Number of divisors of $10!$ 
Determine the amount of divisors of $10!$

This is a question in my combinatorics textbook, so I need to somehow reduce this to an elementary counting problem like combinations, permutations with or without repetition. I just don't see it. I can determine $10$ easy divisors, those are all the numbers $1$ through $10$ themselves. Then we can consider all possible products of these numbers, but then I get that a number can be either in the product , or not. I would get that it is $2^{10}=1024$ but the answer says it should be $270$.
What is going wrong here?
Note: $1$ and $10!$ are included
 A: You've overcounted quite a bit, because integer factorization is not unique unless we're talking about primes. So for example, you've got $4 \cdot 10 = 40 = 5 \cdot 8$ counted twice.
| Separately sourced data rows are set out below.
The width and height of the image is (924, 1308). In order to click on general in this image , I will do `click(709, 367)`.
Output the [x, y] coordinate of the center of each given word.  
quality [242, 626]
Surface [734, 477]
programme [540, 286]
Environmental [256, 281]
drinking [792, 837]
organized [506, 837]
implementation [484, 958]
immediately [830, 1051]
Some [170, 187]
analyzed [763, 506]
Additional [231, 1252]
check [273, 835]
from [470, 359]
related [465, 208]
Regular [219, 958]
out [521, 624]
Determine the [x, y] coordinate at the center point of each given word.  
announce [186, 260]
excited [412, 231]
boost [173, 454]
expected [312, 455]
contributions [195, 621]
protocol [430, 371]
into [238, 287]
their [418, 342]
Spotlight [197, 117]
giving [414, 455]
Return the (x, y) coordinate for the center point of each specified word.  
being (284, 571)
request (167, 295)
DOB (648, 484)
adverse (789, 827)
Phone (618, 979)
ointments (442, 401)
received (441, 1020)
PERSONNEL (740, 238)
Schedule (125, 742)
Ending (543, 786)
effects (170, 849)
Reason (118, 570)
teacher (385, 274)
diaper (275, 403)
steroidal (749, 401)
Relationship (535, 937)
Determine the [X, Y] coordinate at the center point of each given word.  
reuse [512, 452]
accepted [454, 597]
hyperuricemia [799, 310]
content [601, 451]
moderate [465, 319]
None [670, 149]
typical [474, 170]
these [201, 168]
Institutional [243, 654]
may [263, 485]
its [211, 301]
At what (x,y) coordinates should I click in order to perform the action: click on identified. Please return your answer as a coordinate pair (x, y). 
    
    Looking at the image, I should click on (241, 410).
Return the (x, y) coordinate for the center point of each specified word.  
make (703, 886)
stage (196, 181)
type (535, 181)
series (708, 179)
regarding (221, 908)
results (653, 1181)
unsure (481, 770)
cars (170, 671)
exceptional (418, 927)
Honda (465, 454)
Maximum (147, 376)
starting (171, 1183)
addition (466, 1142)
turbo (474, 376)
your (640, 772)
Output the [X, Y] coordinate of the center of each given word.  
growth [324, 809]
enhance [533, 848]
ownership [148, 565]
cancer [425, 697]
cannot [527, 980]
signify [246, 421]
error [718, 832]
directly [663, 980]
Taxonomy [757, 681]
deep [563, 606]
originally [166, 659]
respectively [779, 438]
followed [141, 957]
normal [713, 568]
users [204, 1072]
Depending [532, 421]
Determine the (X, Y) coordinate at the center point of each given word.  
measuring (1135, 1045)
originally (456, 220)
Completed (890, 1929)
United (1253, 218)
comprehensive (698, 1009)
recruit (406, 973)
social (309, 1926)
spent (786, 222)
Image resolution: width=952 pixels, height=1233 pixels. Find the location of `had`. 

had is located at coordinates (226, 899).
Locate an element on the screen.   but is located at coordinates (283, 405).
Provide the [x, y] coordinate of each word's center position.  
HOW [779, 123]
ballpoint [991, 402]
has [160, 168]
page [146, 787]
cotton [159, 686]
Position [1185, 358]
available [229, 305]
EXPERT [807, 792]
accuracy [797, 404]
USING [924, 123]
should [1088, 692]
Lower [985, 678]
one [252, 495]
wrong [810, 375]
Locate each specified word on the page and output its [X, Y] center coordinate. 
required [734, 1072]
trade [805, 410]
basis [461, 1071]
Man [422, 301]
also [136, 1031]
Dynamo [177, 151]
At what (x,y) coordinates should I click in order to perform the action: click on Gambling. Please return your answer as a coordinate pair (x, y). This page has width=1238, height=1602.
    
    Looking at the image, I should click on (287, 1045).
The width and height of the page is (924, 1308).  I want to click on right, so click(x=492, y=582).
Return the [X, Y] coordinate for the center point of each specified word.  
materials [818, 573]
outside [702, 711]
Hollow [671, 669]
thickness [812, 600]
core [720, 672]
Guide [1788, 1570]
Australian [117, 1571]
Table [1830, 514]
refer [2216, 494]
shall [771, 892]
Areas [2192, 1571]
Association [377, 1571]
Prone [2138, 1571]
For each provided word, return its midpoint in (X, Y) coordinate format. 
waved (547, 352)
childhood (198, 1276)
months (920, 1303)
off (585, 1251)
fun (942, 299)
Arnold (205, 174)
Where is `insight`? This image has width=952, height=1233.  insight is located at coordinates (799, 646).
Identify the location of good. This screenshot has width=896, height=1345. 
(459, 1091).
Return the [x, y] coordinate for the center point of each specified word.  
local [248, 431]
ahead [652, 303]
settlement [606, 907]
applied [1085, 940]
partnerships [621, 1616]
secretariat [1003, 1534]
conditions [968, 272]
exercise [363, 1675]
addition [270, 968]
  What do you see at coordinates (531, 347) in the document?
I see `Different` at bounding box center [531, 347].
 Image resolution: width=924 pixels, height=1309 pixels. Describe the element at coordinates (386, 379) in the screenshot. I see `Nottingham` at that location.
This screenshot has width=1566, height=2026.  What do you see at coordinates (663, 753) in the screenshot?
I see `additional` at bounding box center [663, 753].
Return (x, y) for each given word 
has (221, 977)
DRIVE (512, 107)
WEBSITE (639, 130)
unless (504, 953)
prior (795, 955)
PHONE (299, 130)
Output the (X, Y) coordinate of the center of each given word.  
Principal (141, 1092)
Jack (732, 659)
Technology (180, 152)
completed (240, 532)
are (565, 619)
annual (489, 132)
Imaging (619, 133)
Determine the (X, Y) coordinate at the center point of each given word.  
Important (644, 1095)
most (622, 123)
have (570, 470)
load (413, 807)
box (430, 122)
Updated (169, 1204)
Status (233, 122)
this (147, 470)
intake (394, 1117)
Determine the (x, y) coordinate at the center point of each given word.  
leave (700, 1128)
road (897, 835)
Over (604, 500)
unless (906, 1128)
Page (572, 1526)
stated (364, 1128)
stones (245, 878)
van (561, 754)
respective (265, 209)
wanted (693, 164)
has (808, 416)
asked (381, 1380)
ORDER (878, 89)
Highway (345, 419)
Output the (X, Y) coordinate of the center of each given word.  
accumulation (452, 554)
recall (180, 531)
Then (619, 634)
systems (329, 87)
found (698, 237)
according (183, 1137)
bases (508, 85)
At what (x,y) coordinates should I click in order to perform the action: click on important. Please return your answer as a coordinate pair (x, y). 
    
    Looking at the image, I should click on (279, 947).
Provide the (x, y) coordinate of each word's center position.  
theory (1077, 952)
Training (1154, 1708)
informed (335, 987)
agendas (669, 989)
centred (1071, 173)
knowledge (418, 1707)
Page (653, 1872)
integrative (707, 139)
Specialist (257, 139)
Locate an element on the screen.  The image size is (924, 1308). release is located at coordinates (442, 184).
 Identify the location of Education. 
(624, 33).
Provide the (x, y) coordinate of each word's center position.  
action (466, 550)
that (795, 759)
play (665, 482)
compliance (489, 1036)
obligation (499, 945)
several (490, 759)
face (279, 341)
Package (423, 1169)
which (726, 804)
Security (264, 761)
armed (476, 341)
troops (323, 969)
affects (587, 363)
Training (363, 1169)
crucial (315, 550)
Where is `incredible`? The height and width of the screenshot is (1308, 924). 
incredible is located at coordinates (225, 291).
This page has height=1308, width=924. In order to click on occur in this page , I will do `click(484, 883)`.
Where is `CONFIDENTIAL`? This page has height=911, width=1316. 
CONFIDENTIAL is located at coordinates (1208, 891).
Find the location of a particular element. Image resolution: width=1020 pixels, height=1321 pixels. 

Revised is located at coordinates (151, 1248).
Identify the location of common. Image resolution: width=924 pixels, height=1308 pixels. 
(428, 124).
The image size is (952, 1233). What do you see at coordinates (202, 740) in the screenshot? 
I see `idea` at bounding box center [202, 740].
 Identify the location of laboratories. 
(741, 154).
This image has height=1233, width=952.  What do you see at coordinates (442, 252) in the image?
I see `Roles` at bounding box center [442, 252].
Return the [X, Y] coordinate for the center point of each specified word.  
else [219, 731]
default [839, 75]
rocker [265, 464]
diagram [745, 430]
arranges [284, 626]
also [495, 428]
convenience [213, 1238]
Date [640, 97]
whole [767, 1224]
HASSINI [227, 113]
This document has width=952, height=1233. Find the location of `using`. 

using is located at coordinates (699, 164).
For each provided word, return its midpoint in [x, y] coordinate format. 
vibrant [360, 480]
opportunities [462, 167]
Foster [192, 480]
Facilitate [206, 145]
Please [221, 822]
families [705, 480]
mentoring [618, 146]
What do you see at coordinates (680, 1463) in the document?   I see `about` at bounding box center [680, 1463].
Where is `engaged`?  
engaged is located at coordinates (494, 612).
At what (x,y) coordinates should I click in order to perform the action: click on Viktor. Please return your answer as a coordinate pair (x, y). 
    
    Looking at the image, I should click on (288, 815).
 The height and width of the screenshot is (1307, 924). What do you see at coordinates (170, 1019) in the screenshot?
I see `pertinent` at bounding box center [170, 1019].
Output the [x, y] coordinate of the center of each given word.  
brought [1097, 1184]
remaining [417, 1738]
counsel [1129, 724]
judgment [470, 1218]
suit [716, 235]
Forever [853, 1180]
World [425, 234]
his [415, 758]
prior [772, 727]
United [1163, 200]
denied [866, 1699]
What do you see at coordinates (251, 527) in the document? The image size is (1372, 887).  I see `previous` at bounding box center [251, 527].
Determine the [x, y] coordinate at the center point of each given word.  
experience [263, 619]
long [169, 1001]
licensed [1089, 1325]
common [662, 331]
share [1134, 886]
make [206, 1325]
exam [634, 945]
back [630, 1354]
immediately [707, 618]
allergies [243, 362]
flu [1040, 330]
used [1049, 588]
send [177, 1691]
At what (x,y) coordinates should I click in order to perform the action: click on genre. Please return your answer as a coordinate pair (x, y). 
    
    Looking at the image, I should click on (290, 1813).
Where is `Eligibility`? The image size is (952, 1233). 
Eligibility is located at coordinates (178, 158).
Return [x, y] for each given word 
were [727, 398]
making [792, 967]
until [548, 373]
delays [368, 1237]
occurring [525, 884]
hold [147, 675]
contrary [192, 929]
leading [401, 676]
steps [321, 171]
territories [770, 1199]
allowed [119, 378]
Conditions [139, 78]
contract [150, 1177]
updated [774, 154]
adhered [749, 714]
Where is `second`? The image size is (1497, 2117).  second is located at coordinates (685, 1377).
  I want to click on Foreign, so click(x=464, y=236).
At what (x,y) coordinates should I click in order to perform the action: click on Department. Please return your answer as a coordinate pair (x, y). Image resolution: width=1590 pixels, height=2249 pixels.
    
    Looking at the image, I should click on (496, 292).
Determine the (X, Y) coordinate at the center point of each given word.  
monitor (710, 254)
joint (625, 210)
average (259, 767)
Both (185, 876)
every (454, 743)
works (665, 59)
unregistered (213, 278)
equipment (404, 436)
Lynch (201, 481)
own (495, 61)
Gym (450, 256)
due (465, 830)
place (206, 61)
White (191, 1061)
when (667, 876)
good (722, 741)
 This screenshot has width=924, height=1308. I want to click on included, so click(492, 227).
So rather than thinking about numbers between $1$ and $10$, think of prime powers. A number is a divisor of $10!$ if and only if it is of the form
$$n = 2^a \cdot 3^b \cdot 5^c \cdot 7^d$$
for appropriate ranges of $a, b, c, $ and $d$. I'll leave it to you to figure out why the values of $a, b, c, $ and $d$ range from $0$ to $8$, $4$, $2$ and $1$ respectively, giving
$$(8 + 1)(4 + 1)(2 + 1)(1 + 1) = 270$$
in total.
A: Hint
$$10!=2^{??}\cdot 3^{??}\cdot5^{??}\cdot 7^{??}$$
Now, any divisor must have the same primes with different powers...
The issue with your approach is that you are double and triple counting some divisors.
For example, you counted $8$ as $8$ but then you also counted it as $2 \cdot 4$. Same way, most numbers divisible by $8$ are at least double counted.
You counted $24$ as the products $3 \cdot 8, 4 \cdot 6, 2 \cdot 3 \cdot 4$ and so on...
A: Hint for a smaller number: consider $2^3\cdot 3^2$ = 72. To make one of its factors, how many times do you want to use $2$?